▸ **Input material**
◇ ◇ ◇
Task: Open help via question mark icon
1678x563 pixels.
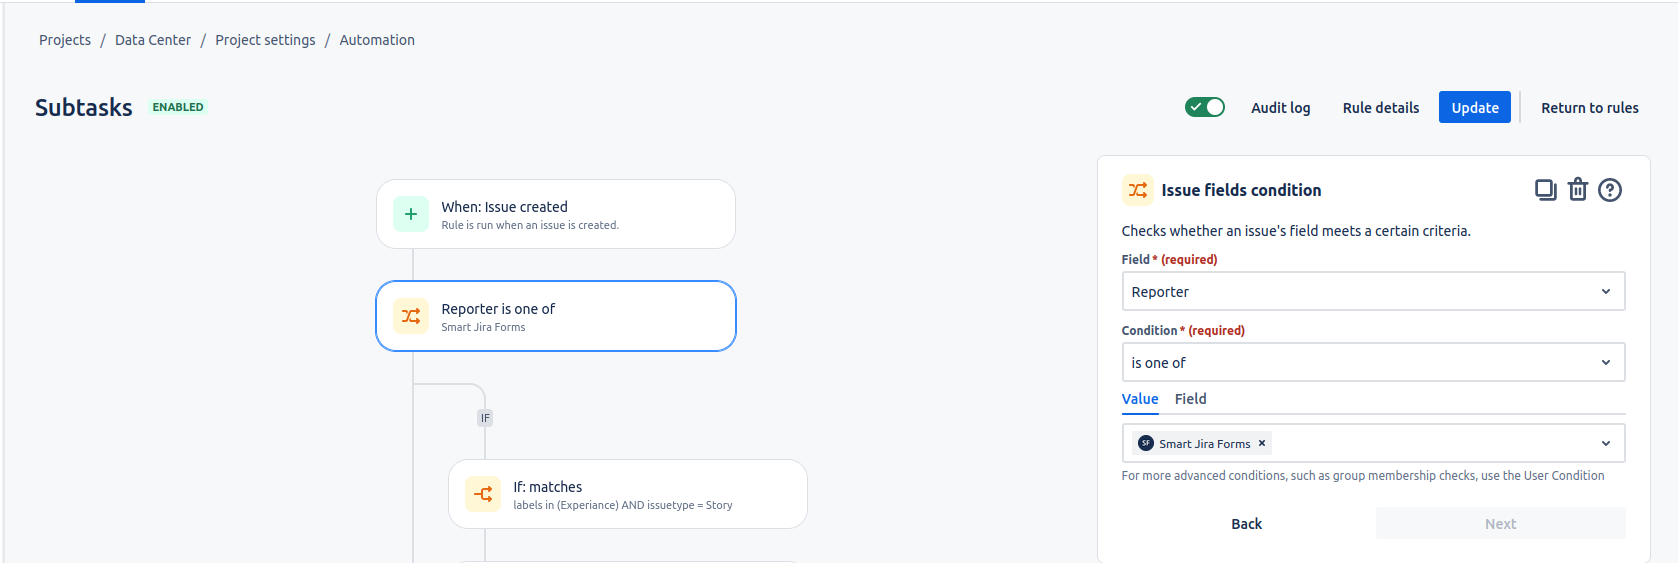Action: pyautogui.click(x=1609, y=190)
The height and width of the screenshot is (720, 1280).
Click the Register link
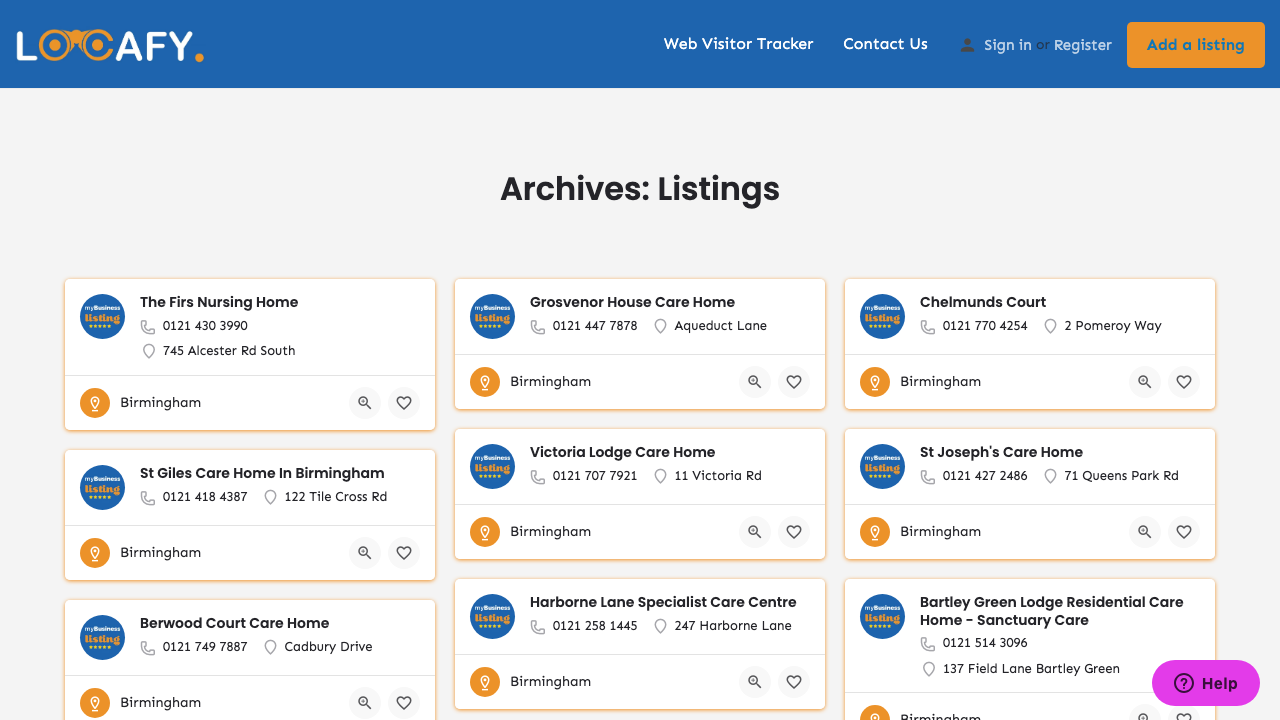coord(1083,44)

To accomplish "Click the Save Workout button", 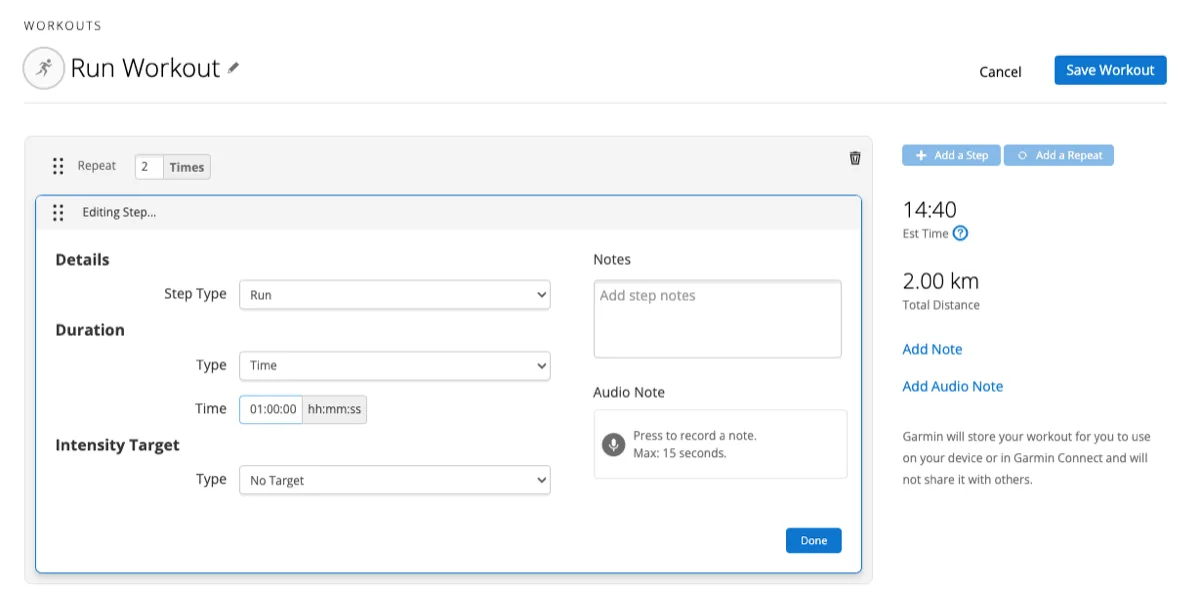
◇ ◇ ◇
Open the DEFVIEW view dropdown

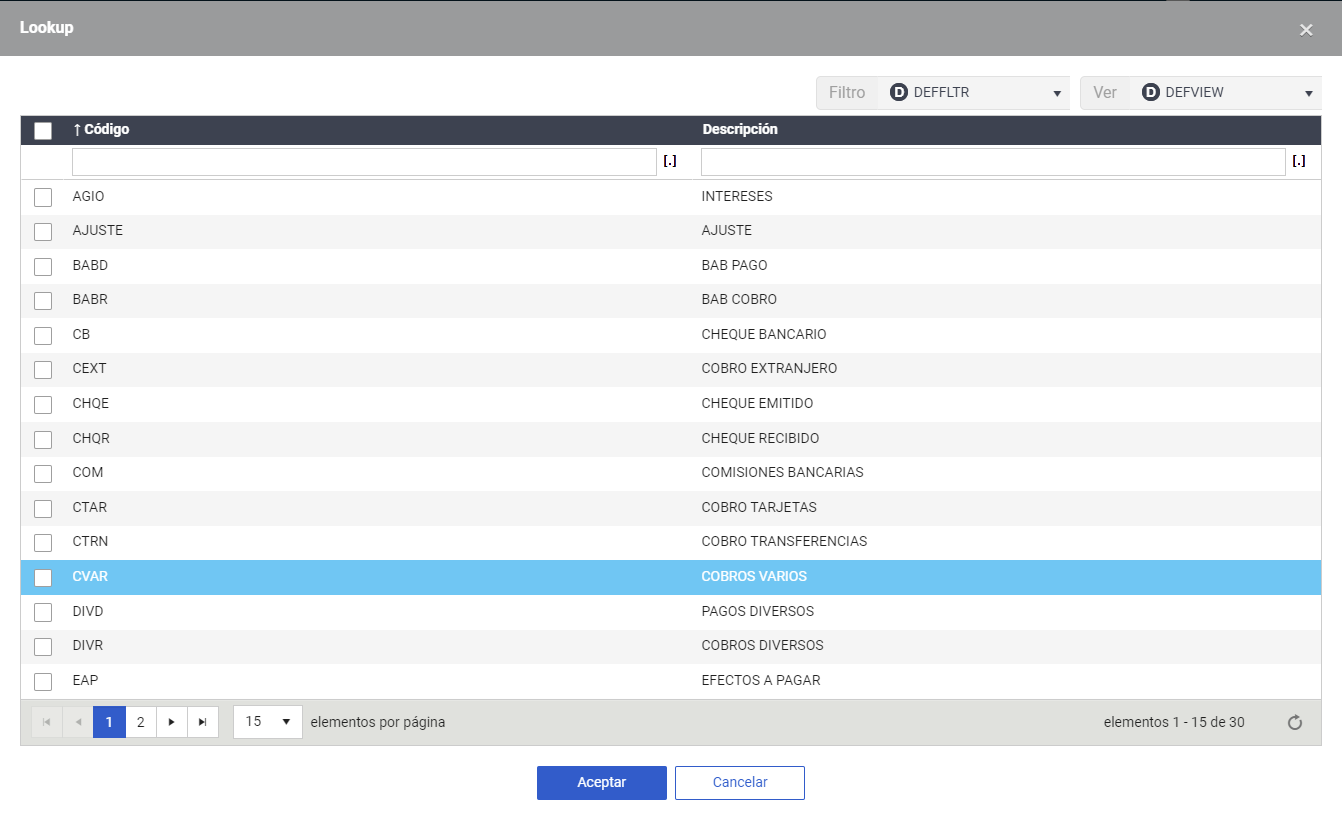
◇ ◇ ◇
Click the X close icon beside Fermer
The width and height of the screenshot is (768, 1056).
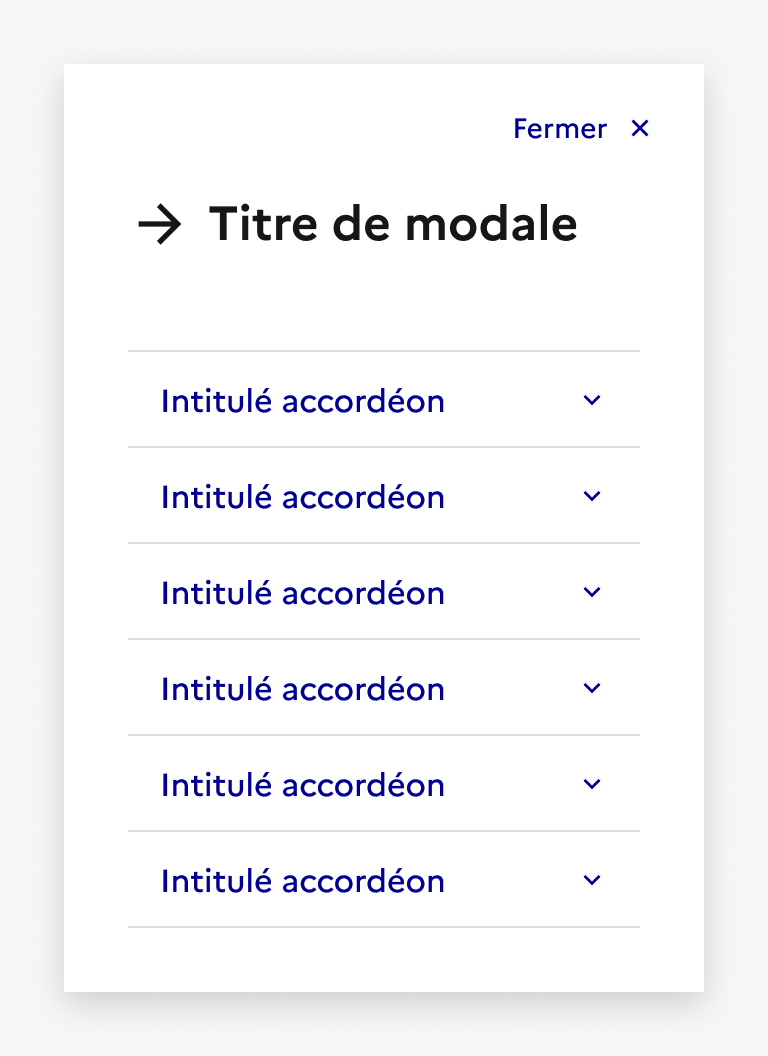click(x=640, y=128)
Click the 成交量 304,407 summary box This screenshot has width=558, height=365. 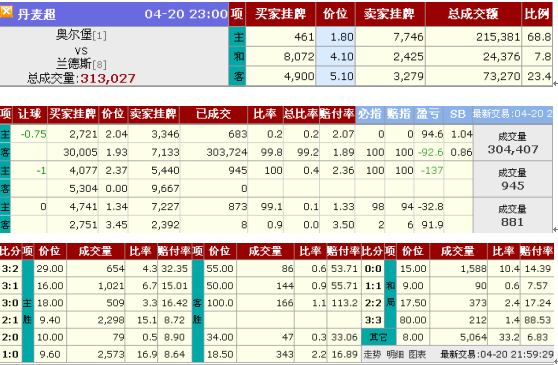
◇ ◇ ◇
▸ **Task instructions**
Copy nothing but the lines above from the one with "Click the Register link" to the one with "the Save Workout", inclusive, word for word. Leave every picture out.

▸ **Response area**
Click the Register link
coord(1083,44)

To accomplish "Click the Save Workout button", 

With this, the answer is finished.